** What you need to do **
Convert the material, starting at the line that contains "The width and" and ending at the last line of the material, into a Markdown table with the columns "Row" and "Text". Give each line its own numbered row, omit blank lines, and leave out the pictures.

[Collected data entries]
____________________

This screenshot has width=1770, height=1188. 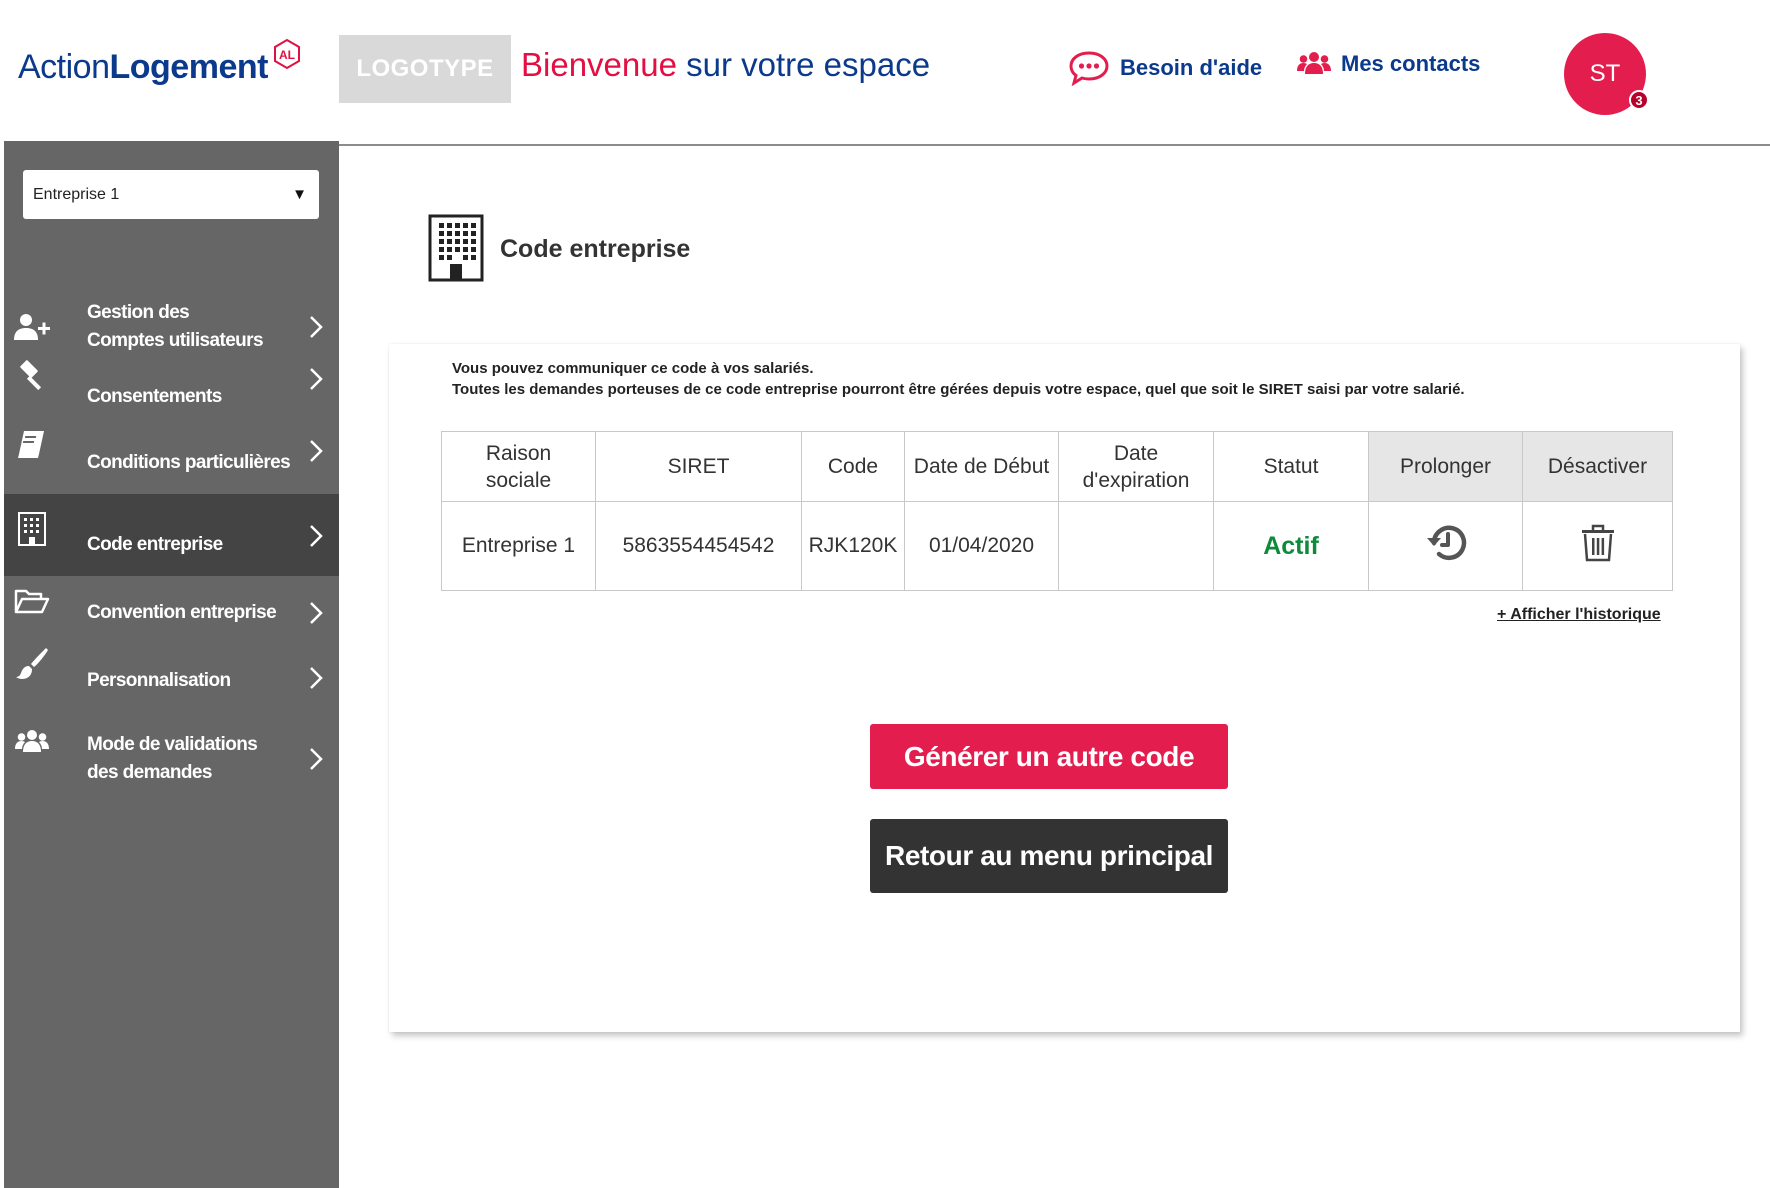 I want to click on sidebar-item-personnalisation: Personnalisation, so click(x=172, y=677).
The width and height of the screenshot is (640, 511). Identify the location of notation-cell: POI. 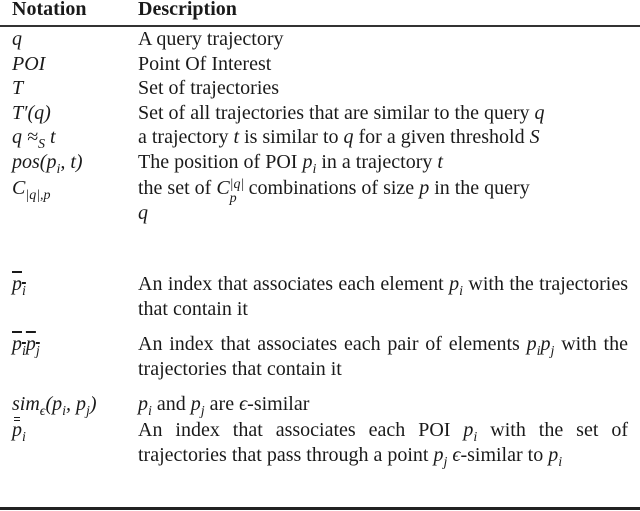
(29, 64).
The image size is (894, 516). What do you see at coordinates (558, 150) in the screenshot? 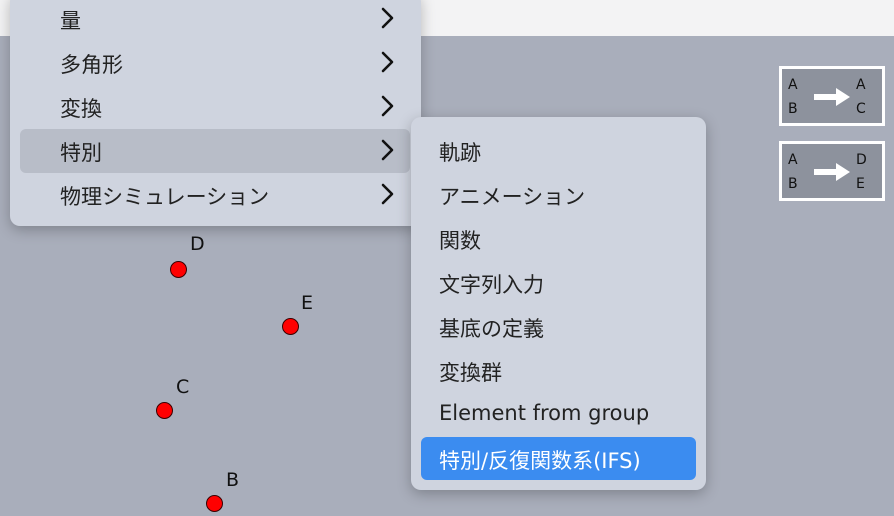
I see `submenu-item-locus: 軌跡` at bounding box center [558, 150].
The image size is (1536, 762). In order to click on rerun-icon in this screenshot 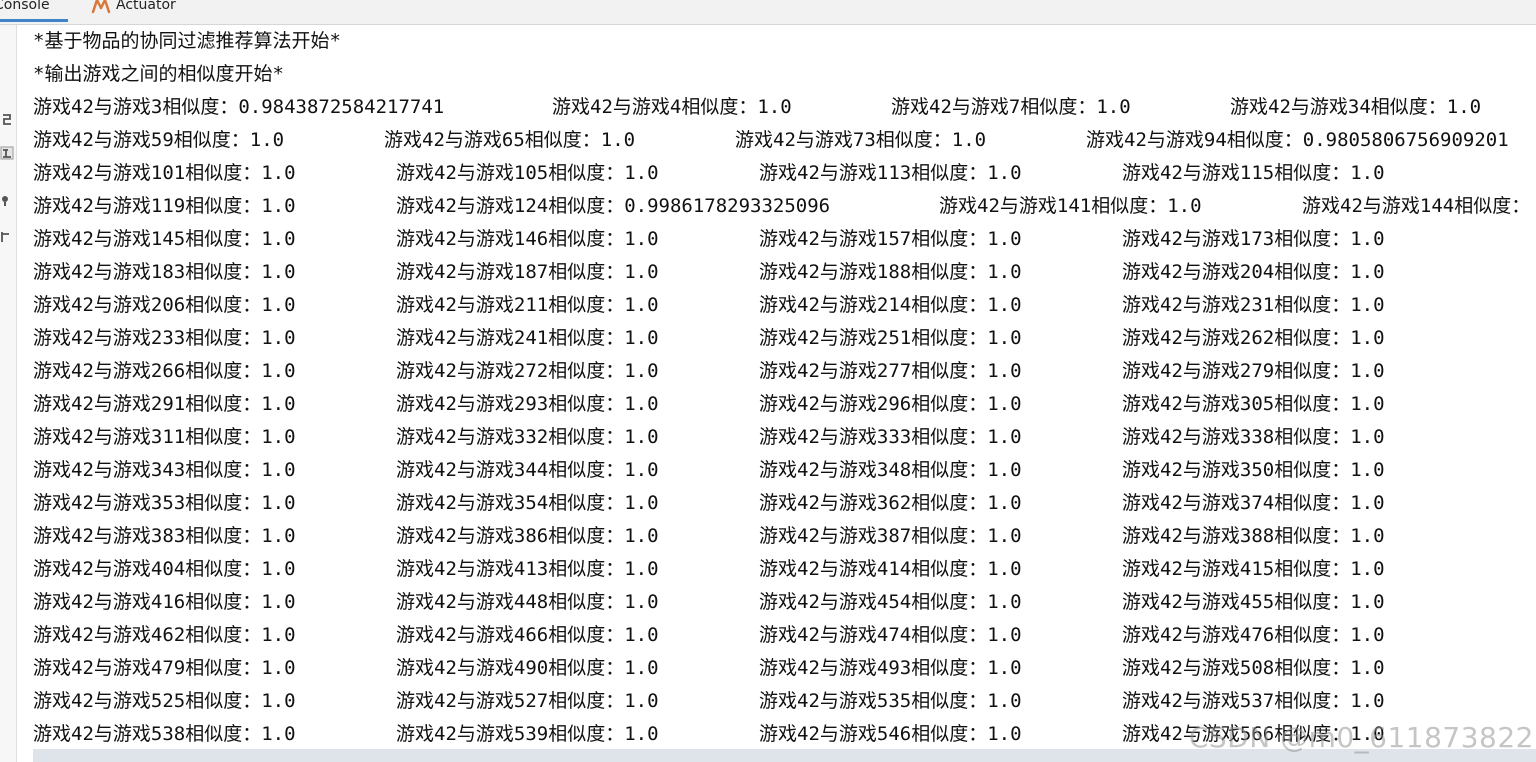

____________________

** Solution to this problem **
| Row | Text |
|---|---|
| 1 | The width and height of the screenshot is (640, 511). Identify the location of notation-cell: POI.  |
| 2 | (29, 64). |
| 3 | The image size is (894, 516). What do you see at coordinates (558, 150) in the screenshot?  |
| 4 | I see `submenu-item-locus: 軌跡` at bounding box center [558, 150]. |
| 5 | The image size is (1536, 762). In order to click on rerun-icon in this screenshot  |